- Archdiocese: Bangalore
- Diocese: Belgaum
- Appointed: 01 May 2019
- Predecessor: Peter Machado
- Successor: Incumbent

Orders
- Ordination: 5 May 1979
- Consecration: 20 April 2007

Personal details
- Born: Derek Fernandes May 14, 1954 (age 72)
- Denomination: Roman Catholic
- Residence: Belgaum, Karnataka
- Motto: MITTITE IN DEXTERAM NAVIGII RETE

= Derek Fernandes =

Derek Fernandes is the 6th current serving Roman Catholic Diocese of Belgaum. and was the Apostolic Administrator of Karwar.

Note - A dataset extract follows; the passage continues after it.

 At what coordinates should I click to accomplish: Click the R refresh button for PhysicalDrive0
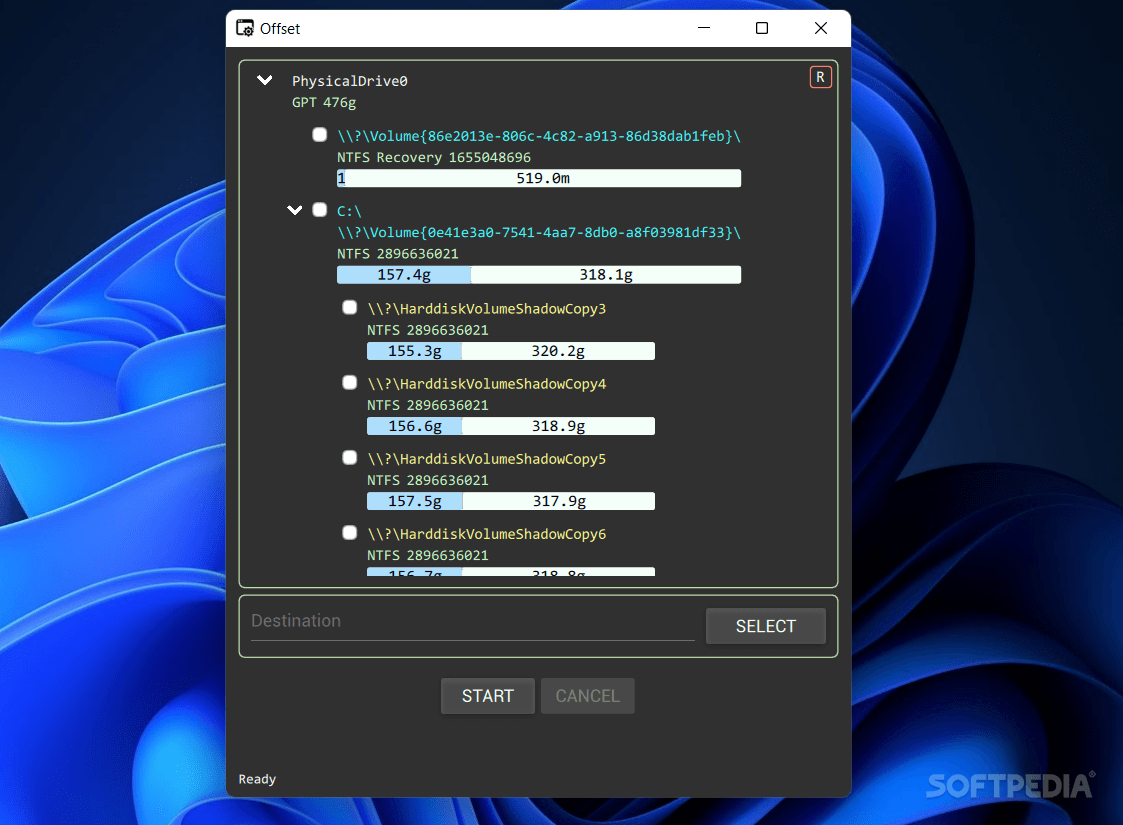point(820,77)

His additional responsibility as Apostolic Administrator of Karwar was completed after Duming Dias was appointed as Bishop of Karwar by Pope Francis.

== Life ==
He was born in Sirsi on 14 May 1954

== Priesthood ==
He was ordained a priest on 5 May 1979.

== Episcopate ==
On 24 February 2007, Pope Benedict XVI named Fernandes Bishop of Karwar, and he was consecrated as a bishop on 20 April 2007.

On 01 May 2019, Pope Francis appointed him as the 6th Bishop of Belgaum.